Pan nie przyjmuje żadnej pomocy, nie wpuszcza sąsiadów, ani opieki społecznej. Na rodzinę nie ma co liczyć.

Re: Pat - staruszek człowiek i staruszek pies....

PostNapisane: Czw mar 08, 2012 20:21
przez mrr
Ale czy pan odda psa? Czy jest możliwość zrobić jej zdjęcia? On daje radę z suczką wychodzić?

Re: Pat - staruszek człowiek i staruszek pies....

PostNapisane: Czw mar 08, 2012 20:28
przez Jowita
Nie wiem, czy odda. Ale muszę jej zacząć szukać czegoś już, dopóki on jeszcze jakoś się nią opiekuje. Wychodzi z nią na dwór, do tej pory była zadbana, ale np. ostatnio pan zasłabł i leżał 2 dni w wannie, aż ktoś z sąsiadów się zaniepokoił i zawiadomił policję. Jako sąsiedzi próbujemy mu jakoś pomagać, proponujemy, że będziemy z nią wychodzili na spacery, robili mu zakupy, ale on odrzuca wszelką pomoc. A jest źle. Wczoraj wychodząca z własnym psem sąsiadka złapała go o 23.00, jak wychodził z siatką po zakupy. Demencja.
Postaram się zrobić jej zdjęcia, jestem umówiona z sąsiadką, że jeśli uda jej się ją zabrać na spacer, zadzwoni do mnie i ją sfocę.
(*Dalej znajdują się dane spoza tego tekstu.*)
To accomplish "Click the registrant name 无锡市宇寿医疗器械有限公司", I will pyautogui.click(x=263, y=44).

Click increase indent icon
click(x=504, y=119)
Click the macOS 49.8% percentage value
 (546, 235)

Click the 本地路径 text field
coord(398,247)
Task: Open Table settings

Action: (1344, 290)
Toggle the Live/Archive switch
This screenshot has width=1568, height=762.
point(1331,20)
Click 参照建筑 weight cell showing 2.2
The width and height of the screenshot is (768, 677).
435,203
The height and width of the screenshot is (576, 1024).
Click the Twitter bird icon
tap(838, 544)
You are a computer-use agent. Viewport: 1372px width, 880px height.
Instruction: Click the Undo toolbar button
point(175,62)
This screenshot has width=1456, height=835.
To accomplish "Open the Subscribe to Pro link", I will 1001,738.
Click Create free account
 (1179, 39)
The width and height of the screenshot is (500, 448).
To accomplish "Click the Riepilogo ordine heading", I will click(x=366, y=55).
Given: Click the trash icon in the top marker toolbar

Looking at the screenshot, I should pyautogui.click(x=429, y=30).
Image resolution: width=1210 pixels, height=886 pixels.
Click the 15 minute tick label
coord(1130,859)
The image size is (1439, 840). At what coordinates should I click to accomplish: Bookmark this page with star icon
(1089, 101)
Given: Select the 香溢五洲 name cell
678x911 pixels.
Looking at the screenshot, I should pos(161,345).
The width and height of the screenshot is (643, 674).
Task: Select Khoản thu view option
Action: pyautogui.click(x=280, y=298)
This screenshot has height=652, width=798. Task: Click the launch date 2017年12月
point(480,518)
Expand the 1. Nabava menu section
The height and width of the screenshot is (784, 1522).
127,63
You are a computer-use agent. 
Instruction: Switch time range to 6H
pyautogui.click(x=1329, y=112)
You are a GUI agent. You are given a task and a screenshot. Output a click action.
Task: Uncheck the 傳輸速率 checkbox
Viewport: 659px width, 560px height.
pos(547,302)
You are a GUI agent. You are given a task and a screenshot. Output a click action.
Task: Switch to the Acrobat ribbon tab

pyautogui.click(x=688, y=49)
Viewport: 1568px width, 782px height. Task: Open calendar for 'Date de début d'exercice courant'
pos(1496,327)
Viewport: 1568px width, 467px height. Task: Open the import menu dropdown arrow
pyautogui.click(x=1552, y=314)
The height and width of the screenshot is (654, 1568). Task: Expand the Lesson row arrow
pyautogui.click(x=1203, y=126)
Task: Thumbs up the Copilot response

Re: Pat - staruszek człowiek i staruszek pies....

PostNapisane: Czw mar 08, 2012 20:31
przez mrr
Fatalnie.
Biedny człowiek i biedny pies. :(

Re: Pat - staruszek człowiek i staruszek pies....

PostNapisane: Czw mar 08, 2012 20:32
przez Jowita
Wiem. I dlatego szukam pomocy.

Re: Pat - staruszek człowiek i staruszek pies....

PostNapisane: Czw mar 08, 2012 20:33
przez mrr
Tyle że zabierać mu jedynego towarzysza codzinności też przykro. Faktycznie, patowa sytuacja... Gdyby się choć zgodził na pomoc w wyprowadzaniu na spacery.

Re: Pat - staruszek człowiek i staruszek pies....

PostNapisane: Czw mar 08, 2012 20:35
przez Jowita
Ja nie chcę mu tego psa zabierać. Chcę mieć gotowe rozwiązanie, gdy być może psinę trzeba będzie zabierać natychmiast. Po śmierci tego pana nikt nie będzie miał dla niej litości.